El senador y secretario general del Partido Colorado, Andrés Ojeda, reclamó públicamente al ministro del Interior, Carlos Negro, que disponga un despliegue permanente de la Policía —en particular de la Guardia Republicana— en los barrios con mayores índices de violencia y criminalidad de Montevideo y otras localidades del país.

“Se imponen medidas de otro talante. Quiero proponer formalmente policializar algunos barrios. Es tiempo de tomar acción real de corajudo contra el narco, de frente”, afirmó Ojeda, quien planteó que la presencia de la Guardia Republicana debe ser “24-7 durante un tiempo en algunos barrios”.

El planteo surge en un contexto en el que el propio ministro Negro reconoció un aumento de los homicidios en el segundo trimestre del año, circunstancia que para el senador exige “otro nivel de combate y otro nivel de enfrentamiento al narcotráfico”.
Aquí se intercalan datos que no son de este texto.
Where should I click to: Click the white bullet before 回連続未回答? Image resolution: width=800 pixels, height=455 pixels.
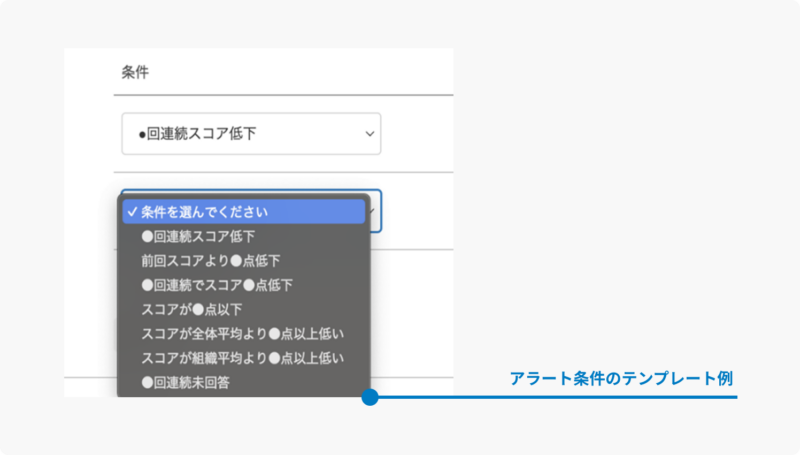click(147, 383)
La propuesta despierta un debate amplio: por un lado, sectores políticos y vecinos afectados por la violencia sostienen que una mayor presencia policial podría reducir los hechos delictivos y recuperar la sensación de seguridad. Por otro, organizaciones civiles y expertos en seguridad advierten sobre riesgos de criminalizar barrios, posibles violaciones de derechos y la necesidad de medidas complementarias.